» **Written request**: Copy the passage about Mogens Lykketoft word for word, between "Mogens Lykketoft (Danish" and "Folketing (Danish Parliament).", inclusive.

Mogens Lykketoft (Danish pronunciation: ; born 9 January 1946) is a Danish politician and a leading figure in the Social Democratic Party.

In December 2002 he succeeded Poul Nyrup Rasmussen as party leader of the Social Democrats (Socialdemokraterne). After losing the 2005 Danish parliamentary election he resigned as leader of his party. In the Cabinets of Poul Nyrup Rasmussen I, II, III and IV which governed from 1993 to 2001, he held positions as Finance Minister and Foreign Minister. During the cabinet of Helle Thorning Schmidt from 2011 to 2015 he was Speaker of the Folketing (Danish Parliament).

In June 2015 he was unanimously elected the President of the United Nations General Assembly presiding over the 70th session of the General Assembly beginning 15 September 2015.[1][2]


  • Personal life 1
  • Political career 2
  • Israel/Palestine visit 3
  • Publications 4
  • References 5
  • External links 6

Personal life

Lykketoft was born out of wedlock and put up for adoption. He was adopted twice, since his first adoptive father died when he was only a few months old. The second time he was adopted by shopkeeper Axel Lykketoft and Martha Lykketoft. He was the only child in the family and had, according to himself, a safe and secure childhood.[3]

Lykketoft matriculated in mathematics from Frederiksberg Gymnasium, an upper secondary school, in 1964 and went on to study at the University of Copenhagen. In 1971 he became Cand.polit. (a Master's degree in economics by the University of Copenhagen)

He was married for the first time in 1967 to librarian Aase Toft. The family lived in Albertslund and was next-door neighbors to his good friend Poul Nyrup Rasmussen and his family. in January 1979 Aase Lykketoft died from an intracranial hemorrhage. He has two children from his first marriage, Maja, born in 1969, and Kit, born in 1972. He also has five grandsons.[4]

Two years after his first wife died he got married for the second time, this time to Helle Mollerup, the ex-wife of Poul Nyrup.[5] In 1986 he divorced Helle Mollerup and later married MP Jytte Hilden. From 1993 to 1997 they were both ministers in the Cabinets of Poul Nyrup Rasmussen (I, II, III). They divorced in 2004.[6] Since 2005 Lykketoft has been married to author Mette Holm. They have written three books together.[7]

Political career

At Copenhagen University Lykketoft became a member of academic year 1968/69.

From 1975 to 1981 he was department head in "The Economic Council of the Labour Movement", a Danish think tank made up of trade union leaders and Social Democratic MP´S.[8] He had been working at the think tank since 1966.

On January 20, 1981 Prime Minister Anker Jørgensen picked him to be Taxation Minister. He was minister for less than 20 months before the Social Democratic government resigned.

» **Given information**:
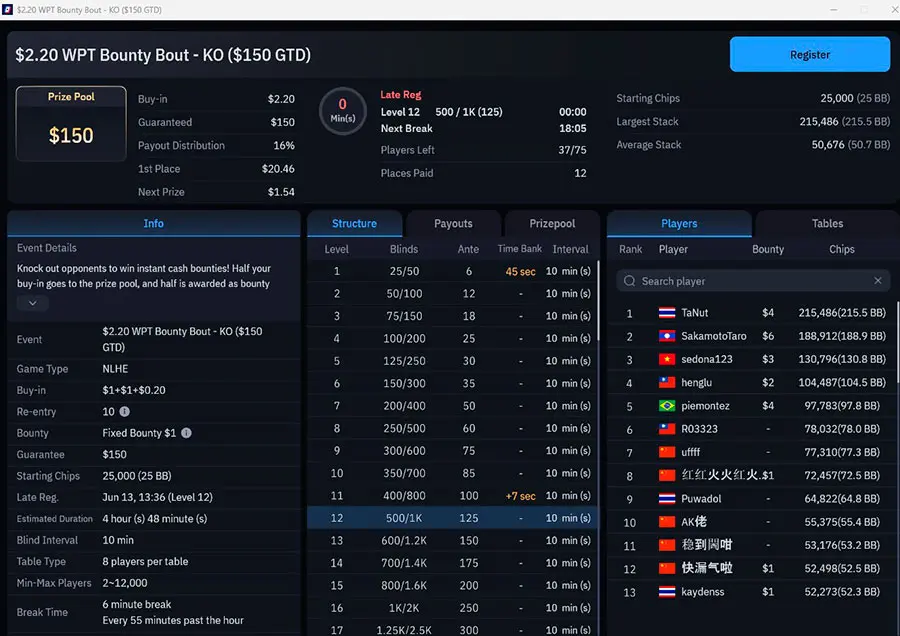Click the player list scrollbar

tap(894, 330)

* * *

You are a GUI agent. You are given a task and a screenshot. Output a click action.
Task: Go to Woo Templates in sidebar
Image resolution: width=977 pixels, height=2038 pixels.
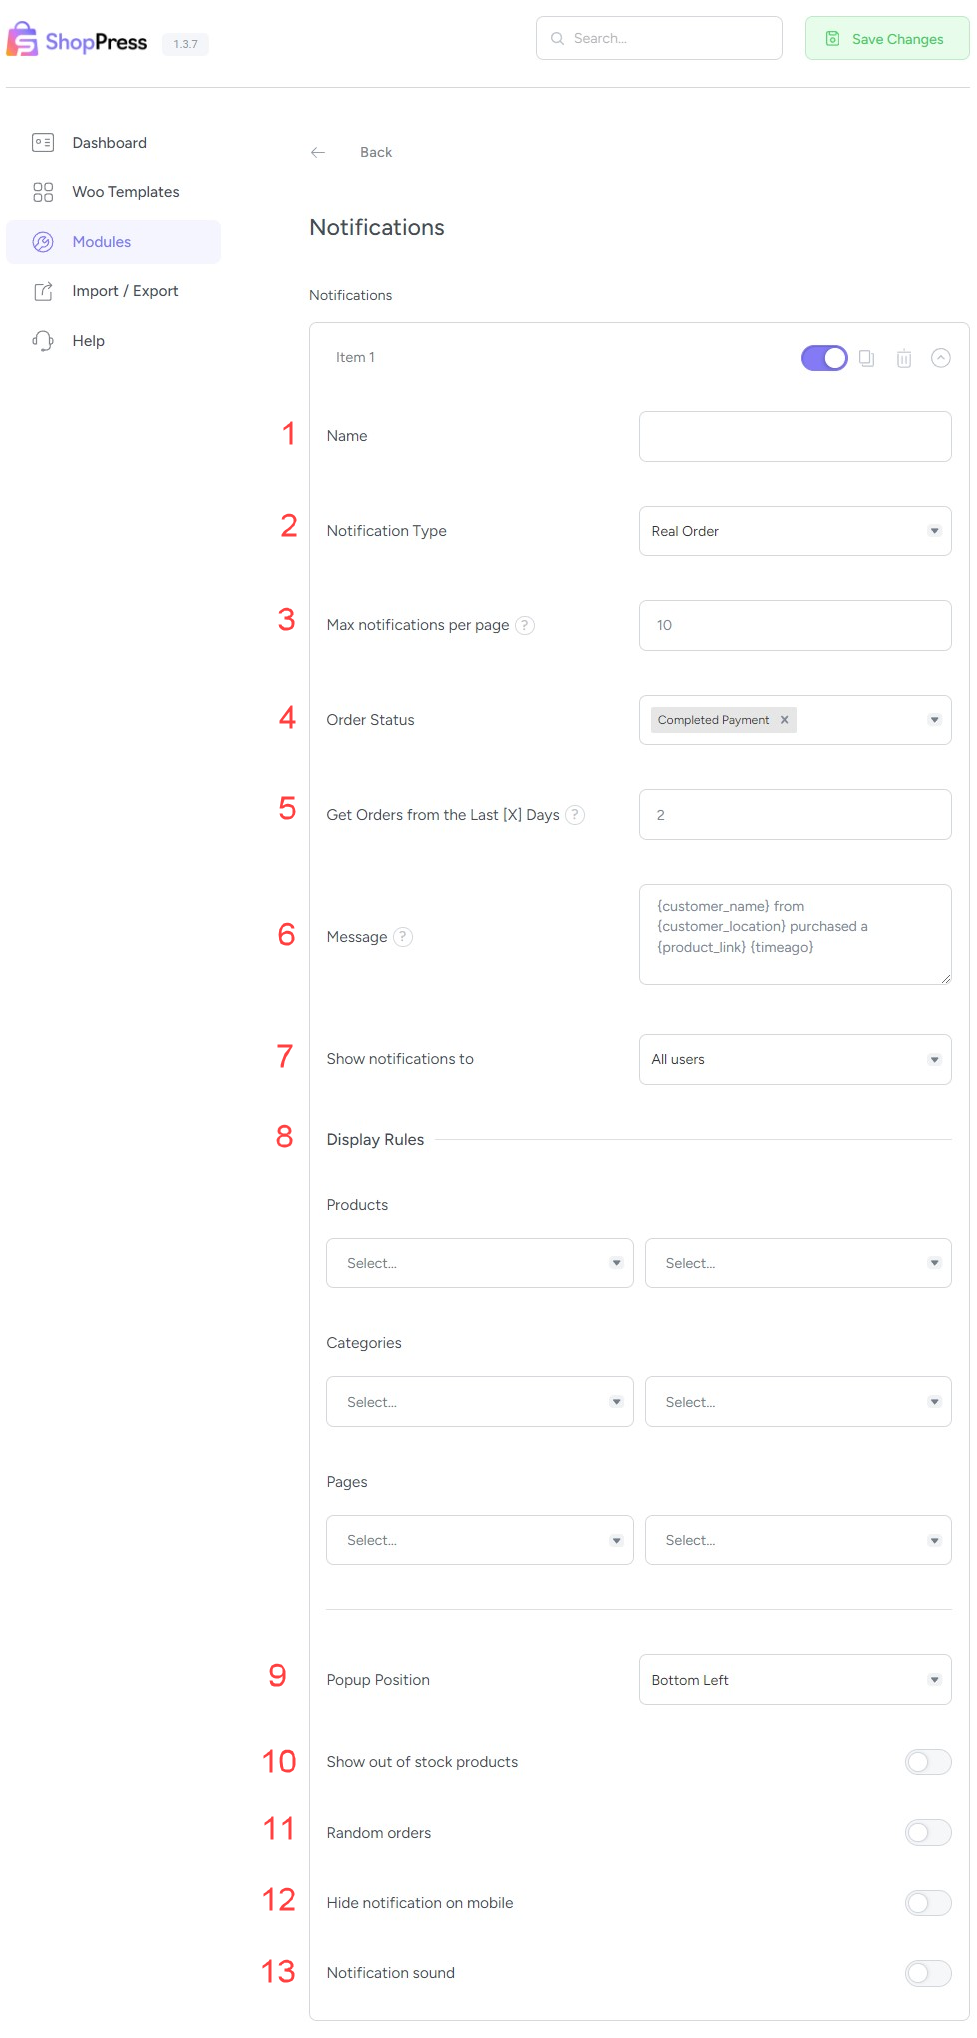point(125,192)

» **Solution**:
Mogens Lykketoft (Danish pronunciation: ; born 9 January 1946) is a Danish politician and a leading figure in the Social Democratic Party.

In December 2002 he succeeded Poul Nyrup Rasmussen as party leader of the Social Democrats (Socialdemokraterne). After losing the 2005 Danish parliamentary election he resigned as leader of his party. In the Cabinets of Poul Nyrup Rasmussen I, II, III and IV which governed from 1993 to 2001, he held positions as Finance Minister and Foreign Minister. During the cabinet of Helle Thorning Schmidt from 2011 to 2015 he was Speaker of the Folketing (Danish Parliament).